(Extracted data)
· · · · ·

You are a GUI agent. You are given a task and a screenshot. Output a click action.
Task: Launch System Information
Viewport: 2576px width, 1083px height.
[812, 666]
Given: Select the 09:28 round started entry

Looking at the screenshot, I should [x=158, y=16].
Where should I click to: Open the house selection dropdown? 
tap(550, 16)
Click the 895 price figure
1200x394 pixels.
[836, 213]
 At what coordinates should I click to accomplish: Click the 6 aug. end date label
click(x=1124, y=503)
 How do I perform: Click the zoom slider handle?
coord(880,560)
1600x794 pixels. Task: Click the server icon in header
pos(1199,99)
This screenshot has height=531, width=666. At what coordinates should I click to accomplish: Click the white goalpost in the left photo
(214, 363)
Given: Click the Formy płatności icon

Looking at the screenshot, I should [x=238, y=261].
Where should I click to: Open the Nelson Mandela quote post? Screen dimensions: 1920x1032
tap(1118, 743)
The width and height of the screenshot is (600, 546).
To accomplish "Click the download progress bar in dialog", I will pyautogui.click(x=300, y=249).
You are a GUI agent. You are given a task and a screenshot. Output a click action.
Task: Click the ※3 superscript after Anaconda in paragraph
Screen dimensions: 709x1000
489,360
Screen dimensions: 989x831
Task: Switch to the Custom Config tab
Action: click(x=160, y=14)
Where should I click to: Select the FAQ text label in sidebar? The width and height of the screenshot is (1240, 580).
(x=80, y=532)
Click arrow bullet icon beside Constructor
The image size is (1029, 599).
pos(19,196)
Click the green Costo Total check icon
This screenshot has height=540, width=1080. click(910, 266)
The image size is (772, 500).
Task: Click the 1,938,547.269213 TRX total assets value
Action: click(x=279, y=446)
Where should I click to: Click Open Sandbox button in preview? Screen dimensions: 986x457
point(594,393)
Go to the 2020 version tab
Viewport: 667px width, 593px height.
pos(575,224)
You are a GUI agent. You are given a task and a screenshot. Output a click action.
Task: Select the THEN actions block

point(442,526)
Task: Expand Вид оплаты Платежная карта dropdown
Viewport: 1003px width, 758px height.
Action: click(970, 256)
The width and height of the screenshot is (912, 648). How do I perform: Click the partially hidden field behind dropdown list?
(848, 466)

· · · · ·

(Prompt) Output all records verbatim.

(Answer space)
You are a GUI agent. You are given a task and a screenshot. Output a click action.
Task: Launch System Information
Viewport: 2576px width, 1083px height.
[812, 666]
Given: Select the 09:28 round started entry

Looking at the screenshot, I should [x=158, y=16].
Where should I click to: Open the house selection dropdown? 
tap(550, 16)
Click the 895 price figure
1200x394 pixels.
[836, 213]
 At what coordinates should I click to accomplish: Click the 6 aug. end date label
click(x=1124, y=503)
 How do I perform: Click the zoom slider handle?
coord(880,560)
1600x794 pixels. Task: Click the server icon in header
pos(1199,99)
This screenshot has height=531, width=666. At what coordinates should I click to accomplish: Click the white goalpost in the left photo
(214, 363)
Given: Click the Formy płatności icon

Looking at the screenshot, I should [x=238, y=261].
Where should I click to: Open the Nelson Mandela quote post? Screen dimensions: 1920x1032
tap(1118, 743)
The width and height of the screenshot is (600, 546).
To accomplish "Click the download progress bar in dialog", I will pyautogui.click(x=300, y=249).
You are a GUI agent. You are given a task and a screenshot. Output a click action.
Task: Click the ※3 superscript after Anaconda in paragraph
Screen dimensions: 709x1000
489,360
Screen dimensions: 989x831
Task: Switch to the Custom Config tab
Action: click(x=160, y=14)
Where should I click to: Select the FAQ text label in sidebar? The width and height of the screenshot is (1240, 580).
(x=80, y=532)
Click arrow bullet icon beside Constructor
The image size is (1029, 599).
pos(19,196)
Click the green Costo Total check icon
This screenshot has height=540, width=1080. click(910, 266)
The image size is (772, 500).
Task: Click the 1,938,547.269213 TRX total assets value
Action: click(x=279, y=446)
Where should I click to: Click Open Sandbox button in preview? Screen dimensions: 986x457
point(594,393)
Go to the 2020 version tab
Viewport: 667px width, 593px height.
pos(575,224)
You are a GUI agent. You are given a task and a screenshot. Output a click action.
Task: Select the THEN actions block

point(442,526)
Task: Expand Вид оплаты Платежная карта dropdown
Viewport: 1003px width, 758px height.
Action: click(970, 256)
The width and height of the screenshot is (912, 648). How do I perform: Click the partially hidden field behind dropdown list?
(848, 466)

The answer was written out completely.